WHAT YOU NEED TO DO:
The result should be an exact copy of the lines from the one with "The image size is (1036, 1162)." through the last line of the data below, both included.

DATA:
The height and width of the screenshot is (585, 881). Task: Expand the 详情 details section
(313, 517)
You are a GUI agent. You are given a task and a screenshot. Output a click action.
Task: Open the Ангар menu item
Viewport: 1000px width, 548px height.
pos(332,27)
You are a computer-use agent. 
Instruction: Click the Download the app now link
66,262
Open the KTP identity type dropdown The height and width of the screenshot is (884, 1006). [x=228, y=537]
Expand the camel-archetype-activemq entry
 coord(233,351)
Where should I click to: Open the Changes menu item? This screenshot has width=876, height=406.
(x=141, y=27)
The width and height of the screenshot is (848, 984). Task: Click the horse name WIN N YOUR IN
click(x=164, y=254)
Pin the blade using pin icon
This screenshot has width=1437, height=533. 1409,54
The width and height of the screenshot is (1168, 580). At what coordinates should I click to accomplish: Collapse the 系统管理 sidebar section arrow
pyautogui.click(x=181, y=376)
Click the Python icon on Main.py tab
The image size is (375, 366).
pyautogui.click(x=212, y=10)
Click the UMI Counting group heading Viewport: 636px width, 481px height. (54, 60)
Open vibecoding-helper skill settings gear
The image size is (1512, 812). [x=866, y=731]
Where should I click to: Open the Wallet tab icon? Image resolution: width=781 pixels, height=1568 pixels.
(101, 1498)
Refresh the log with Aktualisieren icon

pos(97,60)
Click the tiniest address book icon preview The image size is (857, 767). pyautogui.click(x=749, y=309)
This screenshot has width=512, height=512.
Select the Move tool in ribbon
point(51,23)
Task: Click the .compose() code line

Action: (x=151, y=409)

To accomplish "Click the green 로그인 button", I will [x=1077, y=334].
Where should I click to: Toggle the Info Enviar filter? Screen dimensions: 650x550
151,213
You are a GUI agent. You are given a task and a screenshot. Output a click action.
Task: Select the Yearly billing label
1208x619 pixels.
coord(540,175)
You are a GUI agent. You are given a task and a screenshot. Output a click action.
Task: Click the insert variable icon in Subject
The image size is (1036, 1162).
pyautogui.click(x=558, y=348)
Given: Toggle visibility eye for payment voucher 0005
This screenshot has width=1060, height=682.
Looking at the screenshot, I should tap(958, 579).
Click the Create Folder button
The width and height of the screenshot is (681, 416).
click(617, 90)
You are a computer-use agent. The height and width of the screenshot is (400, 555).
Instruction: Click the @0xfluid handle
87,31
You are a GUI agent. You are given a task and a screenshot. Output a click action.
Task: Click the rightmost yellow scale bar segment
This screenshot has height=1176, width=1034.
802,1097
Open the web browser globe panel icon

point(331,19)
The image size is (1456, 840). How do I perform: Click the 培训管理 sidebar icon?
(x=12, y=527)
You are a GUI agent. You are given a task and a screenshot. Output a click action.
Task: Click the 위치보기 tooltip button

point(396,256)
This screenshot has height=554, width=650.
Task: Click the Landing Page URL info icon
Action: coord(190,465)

TASK ANSWER:
The image size is (1036, 1162).
pyautogui.click(x=558, y=348)
Given: Toggle visibility eye for payment voucher 0005
This screenshot has width=1060, height=682.
Looking at the screenshot, I should tap(958, 579).
Click the Create Folder button
The width and height of the screenshot is (681, 416).
click(617, 90)
You are a computer-use agent. The height and width of the screenshot is (400, 555).
Instruction: Click the @0xfluid handle
87,31
You are a GUI agent. You are given a task and a screenshot. Output a click action.
Task: Click the rightmost yellow scale bar segment
This screenshot has height=1176, width=1034.
802,1097
Open the web browser globe panel icon

point(331,19)
The image size is (1456, 840). How do I perform: Click the 培训管理 sidebar icon?
(x=12, y=527)
You are a GUI agent. You are given a task and a screenshot. Output a click action.
Task: Click the 위치보기 tooltip button

point(396,256)
This screenshot has height=554, width=650.
Task: Click the Landing Page URL info icon
Action: coord(190,465)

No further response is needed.